Please copy the records below with "Bank Address" swapped for "Billing Address" and everything else left as it is. Leave the pictures out of your copy.

########

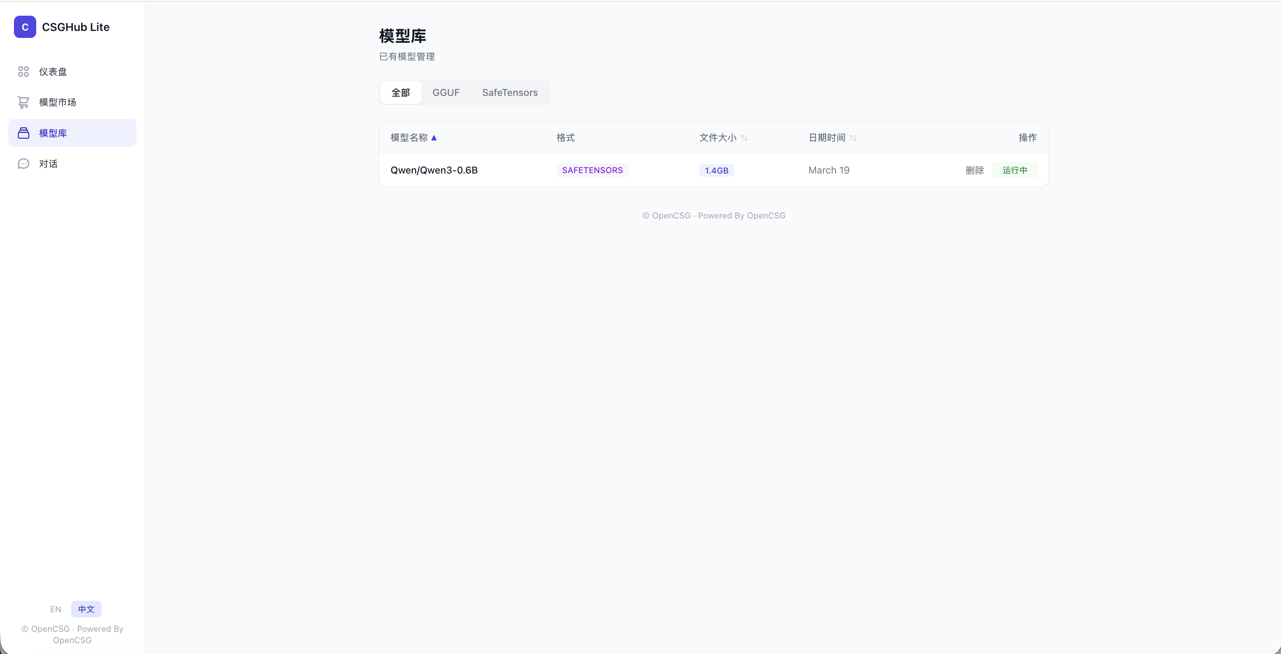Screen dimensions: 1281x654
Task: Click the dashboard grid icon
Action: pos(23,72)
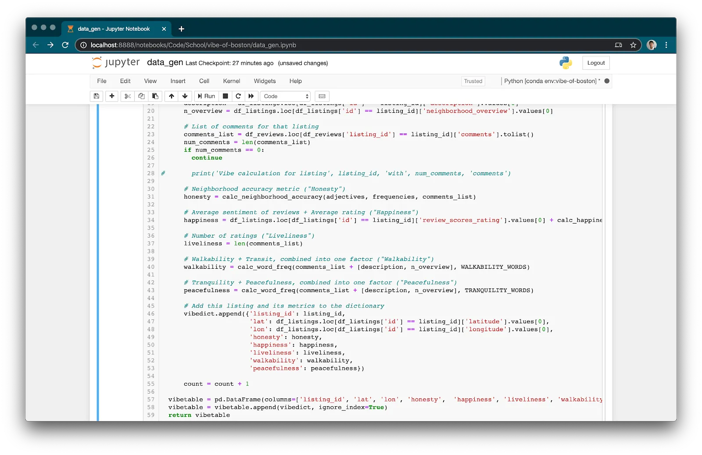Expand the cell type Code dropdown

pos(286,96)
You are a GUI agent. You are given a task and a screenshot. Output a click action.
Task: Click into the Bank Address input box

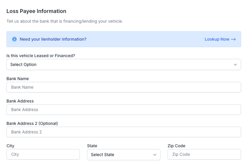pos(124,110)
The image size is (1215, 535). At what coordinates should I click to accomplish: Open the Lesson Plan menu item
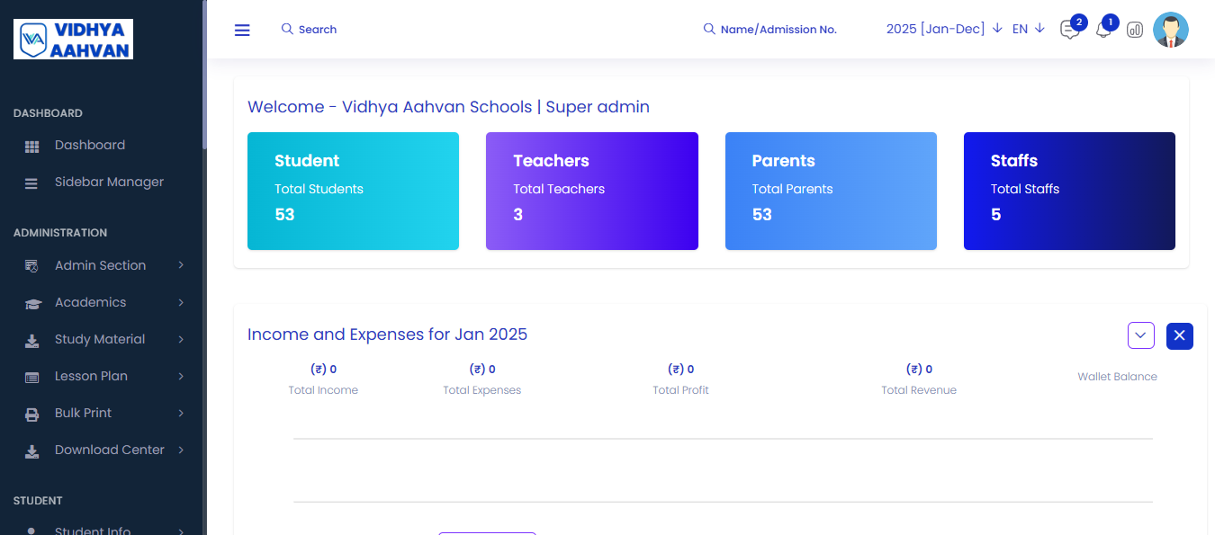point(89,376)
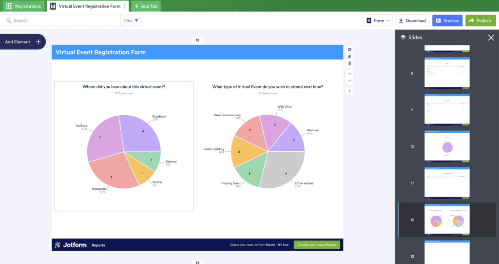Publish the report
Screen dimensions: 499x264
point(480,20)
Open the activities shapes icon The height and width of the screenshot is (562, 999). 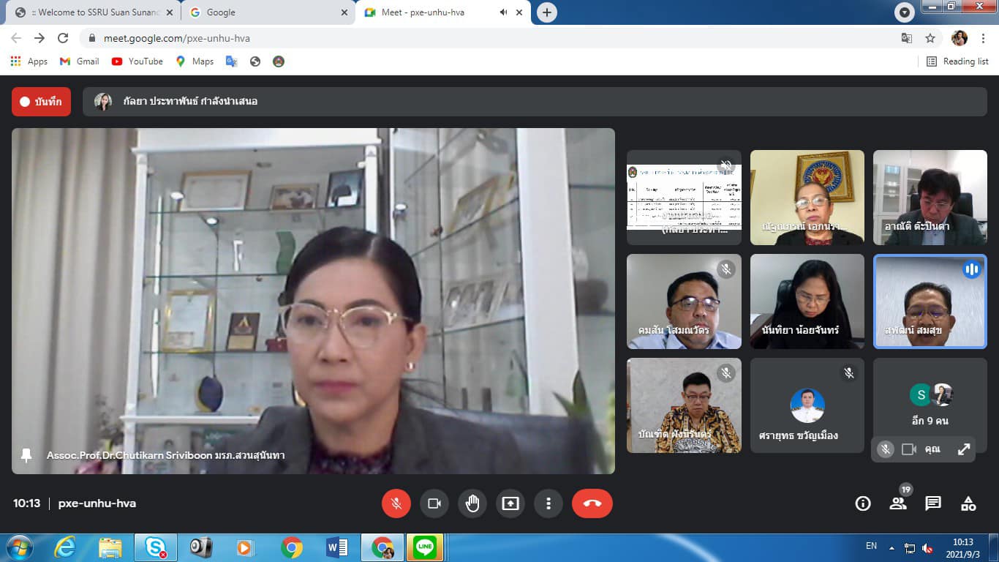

########

**The completed task**
Screen dimensions: 1281x654
Task: Click the dashboard grid icon
Action: pos(23,72)
Expand the cell type Code dropdown

pos(286,96)
You are a GUI agent. You are given a task and a screenshot. Output a click action.
Task: Click into the Billing Address input box

pos(124,110)
The image size is (1215, 535). At what coordinates should I click to accomplish: Open the Lesson Plan menu item
point(89,376)
Publish the report
Screen dimensions: 499x264
point(480,20)
Open the activities shapes icon The height and width of the screenshot is (562, 999). 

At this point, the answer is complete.